Pity the mail carrier that tries to find 120 W. Parrish St. The former furniture warehouse—or what’s left of it—is wedged behind the former 118 Got Soul restaurant, the Mechanics & Farmers bank building and the Jack Tar moteloff Alley 26.

Now that vacant space could be redeveloped into a two-story office and courtyard. The Durham Historic Preservation Commission will consider a certificate of appropriateness for the project on Tuesday, Sept. 2, at 8:30 a.m. in the second-floor committee room at Durham City Hall. [pdf-1]

As the INDY reported in July, Arthur Rogers of Eno Ventures plans to put a two-story building behind the existing brick walls. Since there is no street frontage, the building couldn’t be a retail store (or a profitable one), so Rogers envisions space for start-ups and other small businesses.

The National Register Nomination for Downtown Durham lists the “unusual five-sided, two-story building” as a warehouse constructed in 1915: ” [It was] severely damaged by fire in 2009, leaving it basically a shell of brick walls. … The building’s second story reached over the alley way to the back of 119-123 Orange Street; those walls also remain”

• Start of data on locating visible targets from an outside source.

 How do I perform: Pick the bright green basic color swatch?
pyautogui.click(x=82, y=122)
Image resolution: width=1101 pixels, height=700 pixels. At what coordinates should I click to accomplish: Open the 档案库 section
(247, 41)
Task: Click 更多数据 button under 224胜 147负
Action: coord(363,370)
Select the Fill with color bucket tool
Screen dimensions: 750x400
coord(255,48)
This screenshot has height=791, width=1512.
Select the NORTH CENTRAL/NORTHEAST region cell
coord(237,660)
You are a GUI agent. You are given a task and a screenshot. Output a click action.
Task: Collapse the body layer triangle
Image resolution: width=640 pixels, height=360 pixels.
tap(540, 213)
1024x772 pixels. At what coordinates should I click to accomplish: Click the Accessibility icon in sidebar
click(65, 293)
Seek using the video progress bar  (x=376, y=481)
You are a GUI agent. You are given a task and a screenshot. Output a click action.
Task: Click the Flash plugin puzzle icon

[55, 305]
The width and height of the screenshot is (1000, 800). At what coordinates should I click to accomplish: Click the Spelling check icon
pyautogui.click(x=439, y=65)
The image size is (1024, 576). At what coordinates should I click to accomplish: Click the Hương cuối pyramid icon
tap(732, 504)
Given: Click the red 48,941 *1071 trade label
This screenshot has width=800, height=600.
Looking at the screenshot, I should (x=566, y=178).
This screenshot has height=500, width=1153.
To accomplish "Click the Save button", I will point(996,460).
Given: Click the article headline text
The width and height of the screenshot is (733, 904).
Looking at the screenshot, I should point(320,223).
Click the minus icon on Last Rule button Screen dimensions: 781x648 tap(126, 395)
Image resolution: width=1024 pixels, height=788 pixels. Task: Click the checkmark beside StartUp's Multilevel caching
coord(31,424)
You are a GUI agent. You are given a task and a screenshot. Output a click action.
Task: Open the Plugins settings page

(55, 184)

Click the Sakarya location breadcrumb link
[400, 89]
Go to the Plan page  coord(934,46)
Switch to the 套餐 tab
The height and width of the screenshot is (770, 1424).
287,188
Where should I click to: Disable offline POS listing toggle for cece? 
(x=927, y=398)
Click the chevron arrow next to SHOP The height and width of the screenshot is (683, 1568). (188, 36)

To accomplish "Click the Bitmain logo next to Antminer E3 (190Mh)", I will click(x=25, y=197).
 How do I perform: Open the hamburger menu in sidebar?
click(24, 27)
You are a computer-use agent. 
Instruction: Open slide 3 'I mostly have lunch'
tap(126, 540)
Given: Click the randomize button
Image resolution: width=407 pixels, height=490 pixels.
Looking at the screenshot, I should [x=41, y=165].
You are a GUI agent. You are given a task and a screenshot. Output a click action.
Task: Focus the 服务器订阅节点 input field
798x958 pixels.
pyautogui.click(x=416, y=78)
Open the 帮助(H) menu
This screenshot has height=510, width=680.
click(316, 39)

Five sides? Is this Durham’s pentagon?

HPC and planning documents show that the proposed renovations and design comply with historic standards. The only exception are the two spanning walls, those burned-out fixtures above the alley. They used to be the walls to a room, which created a tunnel in Alley 26 below. The HPC has determined those walls need to be retained and repaired, although a tunnel will not be reconstructed.

Rogers also wants to restore the windows, which have been bricked over. A tree, which is growing between the Jack Tar and 120 W. Parrish and towers over the vacant lot, will be cut down.

One of the great mysteries of the alley is the metal monkey face, which affixed to the motel wall behind the tree. Who made it? How did it get there?

On a separate matter, the developers behind the Greystone project, originally slated to come before the HPC at this meeting, have requested a continuance until the October meeting. Last month, the HPC and the planning commission criticized the proposal for 140 apartments at the corner of Duke Street and Morehead Avenue in the historic Morehead Hill neighborhood because it did not meet at least eight standards for approval.